Keiko Furukura is 36 years old, she somewhat accidentally started working at a convenience store in Tokyo when she was 18 years old, and she's never left the security that she found there.
The tinkle of the door chime as a customer comes in sounds like church bells to my ears. When I open the door, the brightly lit box awaits me - a dependable, normal world that keeps turning. I have faith in the world in that light-filled box.Keiko has always been unusual. Particularly literal as a child, she becomes quite a loner as she grows up. As a young uni student she finds a part time job at a Smile Mart.
At that moment, for the first time ever, I felt I'd become a part in the machine of society. I've been reborn, I thought. That day, I actually became a normal cog in society.Keiko is comforted by the routines and rhythms of the store. The store training, the uniform, the scripted phrases and preferred facial expressions, all make her more comfortable. "It was the first time anyone had ever taught me how to accomplish a normal facial expression and manner of speech."
For breakfast I eat convenience store bread, for lunch I eat convenience store rice balls with something from the hot-food cabinet, and after work I'm often so tired I just buy something from the store and take it home for dinner.
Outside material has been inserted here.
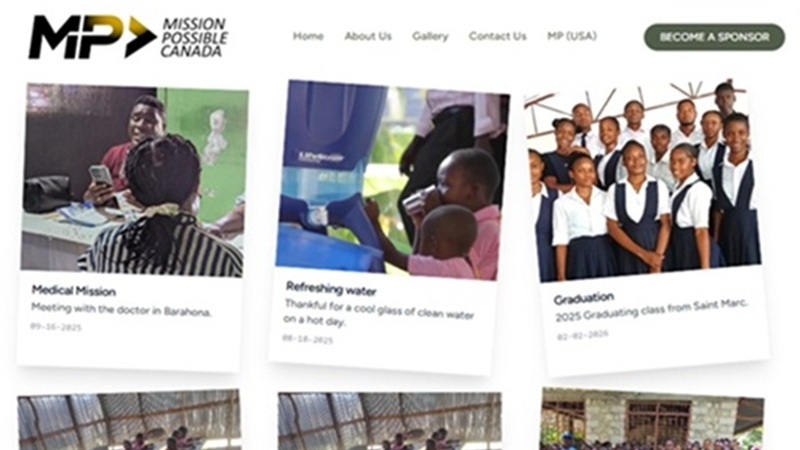Image resolution: width=800 pixels, height=450 pixels.
Task: Select Contact Us in the navigation
Action: (497, 36)
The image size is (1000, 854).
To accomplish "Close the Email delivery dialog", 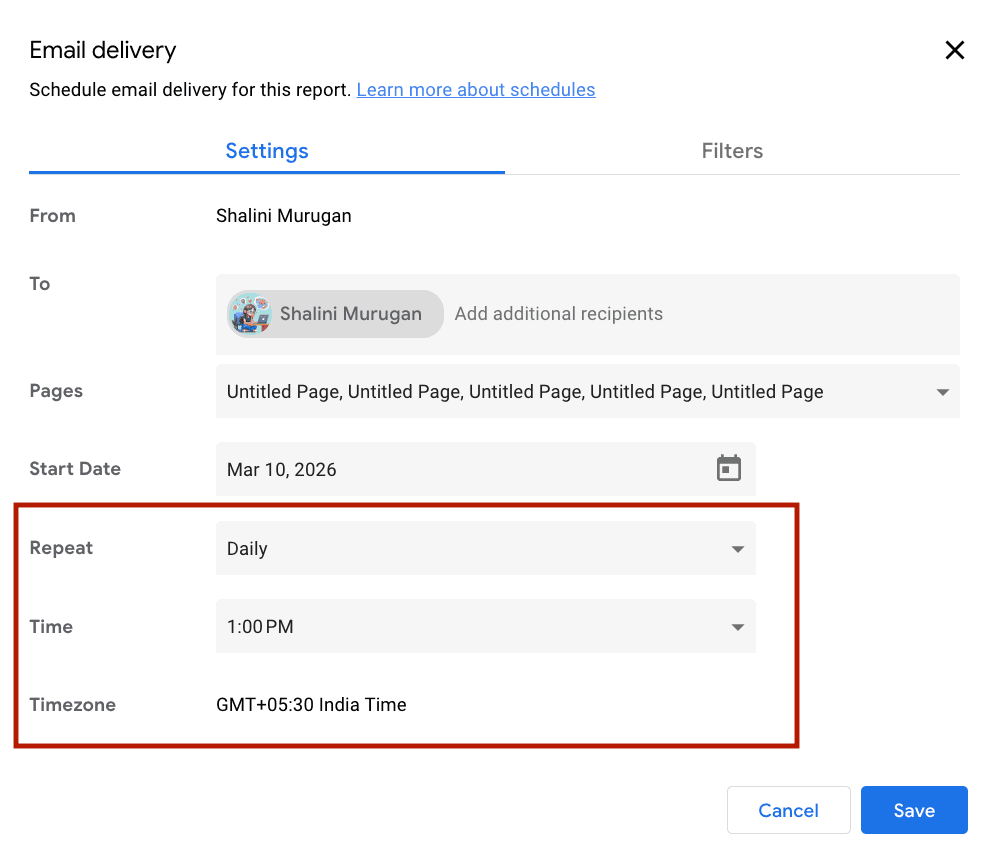I will (x=955, y=50).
I drink about half the bottle of water while I'm at work, then put it in my eco bag and take it home with me to finish at night. When I think that my body is entirely made up of food from this store, I feel like I'm as much a part of the store as the magazine racks or the coffee machine.I've long held a similar notion, but about the culinary highlights of my life, not the slapdash lunches I eat at work. I like to think that at least a few carbon atoms that I ate for lunch at the Ritz in Paris in 1998 are still rattling about inside me somewhere. The carbon that made up those truffles on the pasta or the Golden Wine of the Jura that I had for lunch that day are still locked away in my cells. I'm sure they are. Better that than thinking the remnants of some chicken nuggets that I scoffed in a car one day are still there.
I did like how Keiko (Ms Furukura really to me) refers to the many store managers she has seen come and go in numerical order. Currently Manager #8 is in charge. I didn't enjoy the change to the narrative when a new employee Shiraha arrives later in the book.
On the whole though I did enjoy this quirky tale about an unusual woman. And now not only do I want to read more Japanese and Korean books, I want to go to a Tokyo convenience store on a hot summer day, and have some rice balls (onigiri) or spicy cod roe pasta, and a cold drink, and wonder about the staff working there, and what their life is like.
Convenience Store Woman is the first of Sayaka Murata's ten books to be translated into English. Translation by Ginny Tapley Takemori.